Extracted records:
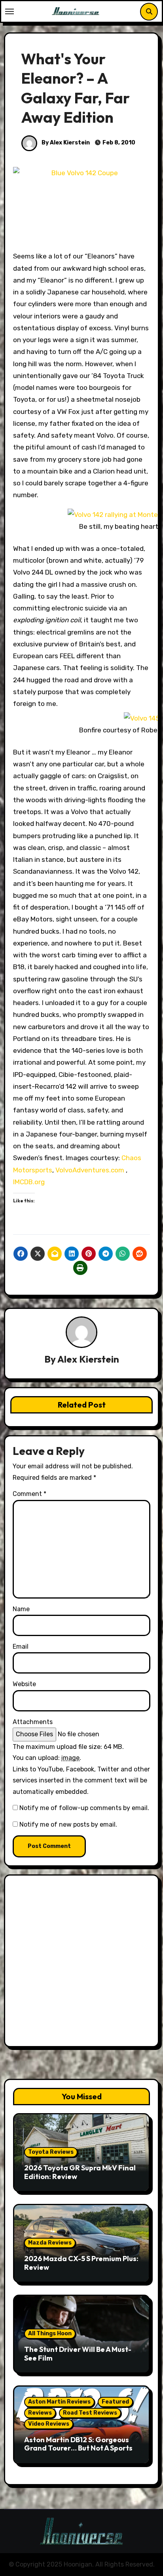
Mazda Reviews (50, 2242)
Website (24, 1684)
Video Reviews (48, 2424)
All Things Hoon (50, 2333)
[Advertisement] (81, 1962)
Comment (29, 1494)
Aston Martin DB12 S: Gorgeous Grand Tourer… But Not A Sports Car (78, 2448)
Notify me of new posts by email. (68, 1824)
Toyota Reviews (51, 2152)
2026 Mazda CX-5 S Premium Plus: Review (81, 2263)
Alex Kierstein (88, 1359)
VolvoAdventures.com (90, 1170)
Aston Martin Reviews (59, 2401)
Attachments (33, 1722)
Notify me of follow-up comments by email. (84, 1808)
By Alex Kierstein (65, 142)
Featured (115, 2401)
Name (21, 1609)
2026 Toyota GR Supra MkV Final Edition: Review (80, 2172)
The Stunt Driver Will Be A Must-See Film (77, 2354)
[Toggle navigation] (9, 11)
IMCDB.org (29, 1182)
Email (20, 1646)
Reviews (40, 2412)
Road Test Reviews (90, 2412)
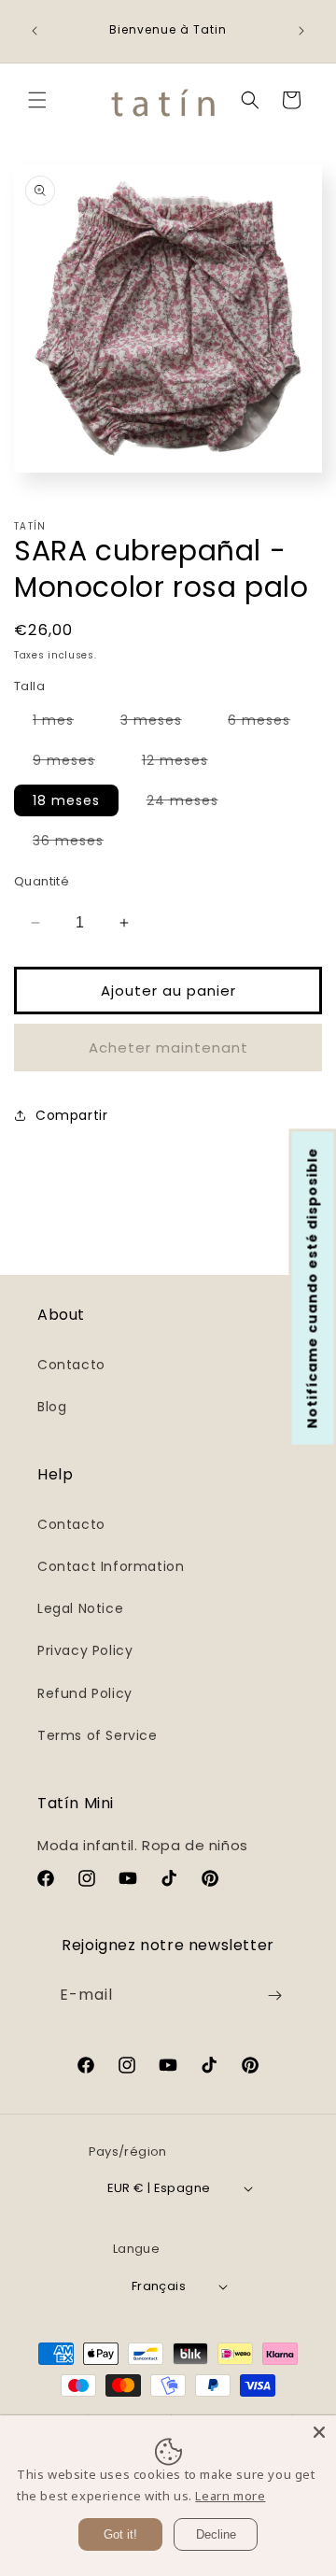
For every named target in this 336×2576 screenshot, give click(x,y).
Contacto (71, 1364)
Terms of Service (97, 1735)
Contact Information (110, 1566)
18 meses (66, 800)
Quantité (41, 881)
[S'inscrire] (274, 1995)
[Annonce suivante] (301, 30)
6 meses (268, 723)
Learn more (230, 2495)
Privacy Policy (85, 1650)
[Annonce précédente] (34, 30)
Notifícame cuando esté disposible (312, 1288)
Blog (51, 1406)
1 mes (62, 723)
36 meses (77, 843)
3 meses (160, 723)
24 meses (192, 803)
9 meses (73, 763)
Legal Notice (80, 1608)
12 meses (184, 763)
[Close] (319, 2432)
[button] (37, 99)
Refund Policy (85, 1693)
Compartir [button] (71, 1115)
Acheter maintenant (168, 1047)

● **Task description**: Copy each line exactly, beginning at the one with "[Close] (319, 2432)" and stopping after the last line of the entries. Include nothing else.

● **Output of the exercise**:
[Close] (319, 2432)
[button] (37, 99)
Refund Policy (85, 1693)
Compartir [button] (71, 1115)
Acheter maintenant (168, 1047)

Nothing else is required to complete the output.